Oh, God. He poured himself a shot and slugged it back. The fiery liquid burned all the way down as he perversely savored the pain roaring in his gut. He deserved to ignite in hell.

He couldn't get her out of his mind. So many nights since he'd last seen her ten years ago had been spent dreaming of those dark eyes, sparkling in the glow of moonlight as she reached out for him.

Now he would never be rid of the picture of her standing there before him tonight, half-naked, shivering and hanging her head as she removed her dress. Even in the flickering light, he had clearly seen her distress. And he damned himself for it.

Pushing her too far had been his objective. Making her squirm the way he had years ago had been the goal. But he hadn't counted on seeing the grown-up Kate, looking so erotic and earthy and so made for sex—flaming under the blush of embarrassment.

It had thrown him. Made him think.

He'd ached for the pleasure of her body. Her long
legs had seemed to go on forever, her porcelain skin just begged to be stroked.

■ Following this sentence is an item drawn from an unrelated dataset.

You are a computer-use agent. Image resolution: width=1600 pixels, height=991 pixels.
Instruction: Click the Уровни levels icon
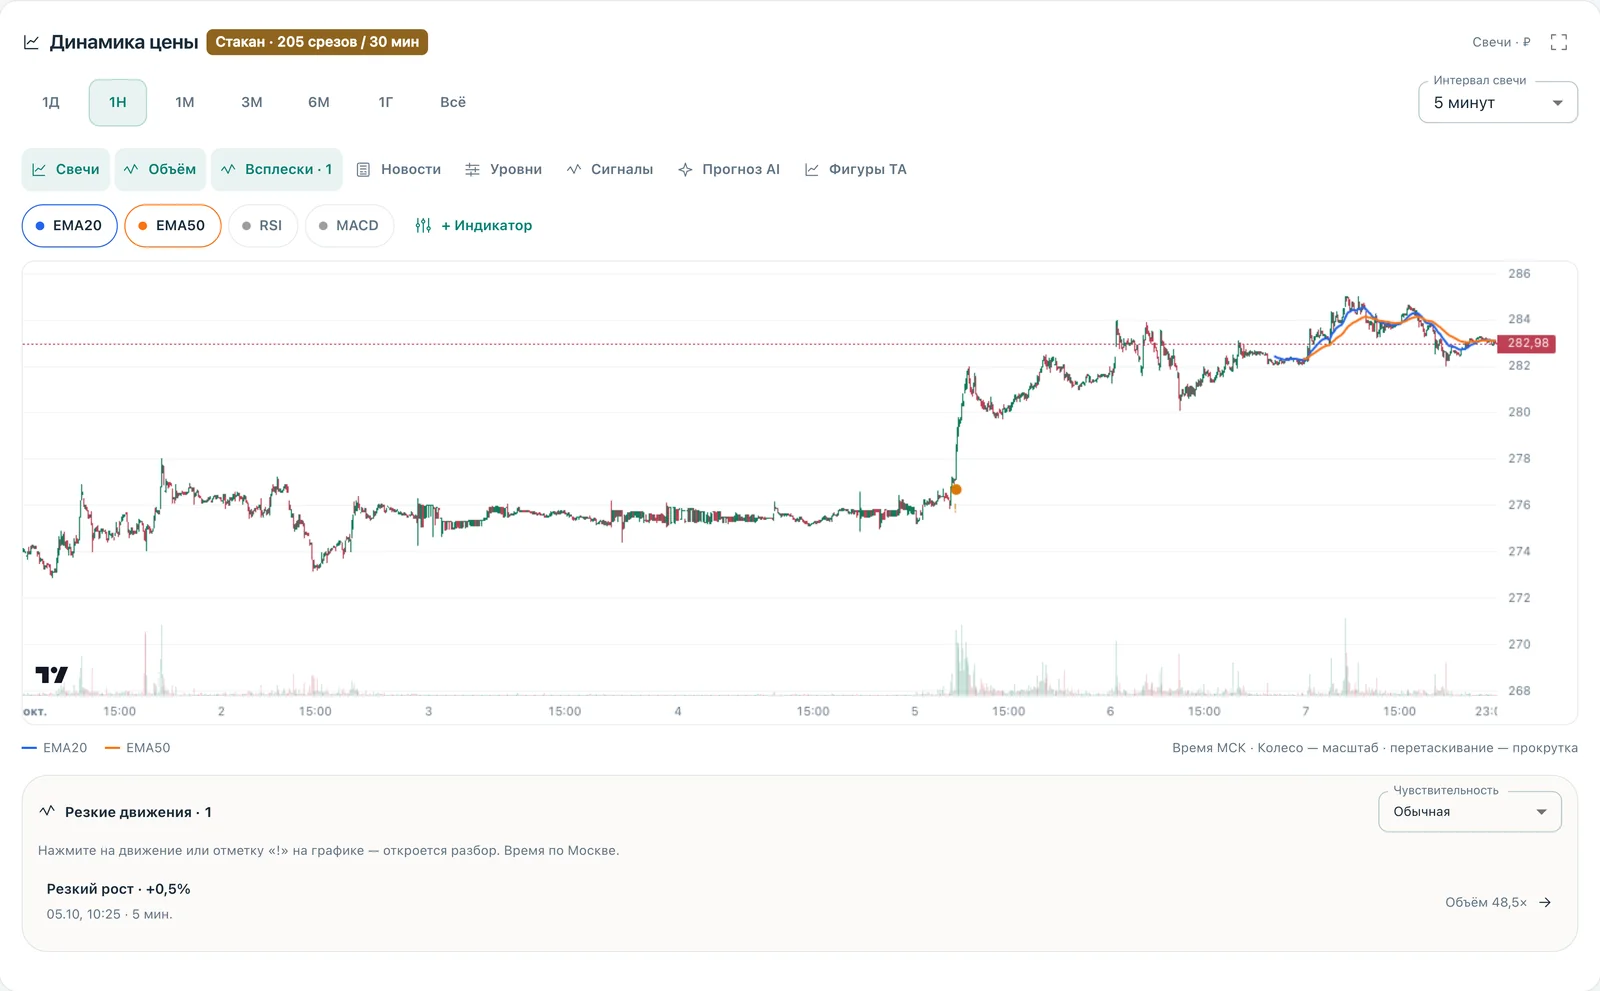(472, 170)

But he would not take her…or anyone, against their free will.

Swearing under his breath, Chase tried to examine the emotion that had overcome his desire for revenge and that had even managed to push aside his lusty urges. The emotion that had shocked him…driving him right out of the house and into this bar.

Need. Pure gut-wrenching need—to protect her. To hold her and keep her safe in a dangerous world.

What a fool he'd been to think he could tease Kate, bring her to desperation and then casually take her. There had never been anything casual about the way he felt about Kate. And now he knew there never would be.